(EXERCISE TASK):
Please copy out the records below word for word, starting with the line that contains "Task: Sort by COST column arrow" and continuing through the last line of the records, both ends included.

(DATA SECTION):
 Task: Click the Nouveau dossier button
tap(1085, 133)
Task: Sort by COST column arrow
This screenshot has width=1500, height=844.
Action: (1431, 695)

(FINAL RESULT):
Task: Sort by COST column arrow
This screenshot has width=1500, height=844.
Action: (1431, 695)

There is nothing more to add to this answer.